Let’s not stop there. Part of the AP’s new licensing plans, as covered in my Search Engine Land article on Curley mentioned above, is to charge for the right to even list headlines. Remember how I linked to the AP story using its exact headline? In the future, potentially the AP wants to charge me for that.

Only The Mainstream Media Discovers News (Or So The AP Believes)

The AP also wants to make “search pages” as part of its new initiative:

When consumers look for news today on search engines, they often get directed in a random fashion to a wide variety of news sources, blogs and other Web pages. Searches on breaking news topics such as floods, earthquakes and shootings don’t dependably produce results from authoritative local news sources, and often not even to those media responsible for producing the news stories. AP will work with its member newspapers, broadcasters and other media to create a set of search-optimized pages that will guide users to the most timely, authoritative coverage related to their searches

I’ve bolded a key part. The AP has this idea that news seems to spring forth from the foreheads of its own reporters, and then all the blogs just climb on and ride all the AP’s hard work. Such as with that story about Japanese maps in Google Earth — when that came out, my own publication linked over to the story.

See what leeches blogs are? Read our story, and maybe you don’t actually decide to read the AP’s story. But they did all that hard work — those damn bloggers need to be curtailed, so that the “originating” source gets the most credit.

Know what? AP’s not the originating source of that article. Nope. See, I emailed the story’s author, asking how he came across this upset in Japan. He’d seen some stuff in the blogs in Japan about how these old maps might impact minorities and so dug around and got into the story about Google Earth.

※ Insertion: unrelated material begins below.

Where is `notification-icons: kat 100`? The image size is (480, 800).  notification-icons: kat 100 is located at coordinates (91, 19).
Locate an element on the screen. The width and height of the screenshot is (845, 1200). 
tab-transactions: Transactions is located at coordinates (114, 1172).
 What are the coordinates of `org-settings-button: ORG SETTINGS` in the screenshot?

None of these blogs are mentioned in the story. No links lead to them or any other source that was involved in this story making it into the AP wire. Why aren’t some of these originating sources in there?

Because that’s not typically the way the mainstream media tends to roll. They pick up tips from plenty of online sources, but those source often aren’t cited. Hell, they pick up tips from each other but will pretend they didn’t get the news from competitors, unless it’s so blatantly obvious they were scooped that it would be embarrassing not to mention it.

So spare me the idea that the AP or any newspaper isn’t somehow getting the “right” credit. I’d damn well like to see Google and other search engine do a better job in ensuring that a real “originating” story does get a top rank. But those stories aren’t always from the mainstream press, and that type of rhetoric isn’t winning hearts-and-minds with hardworking bloggers who are an irreversible and integral part today’s news ecosystem.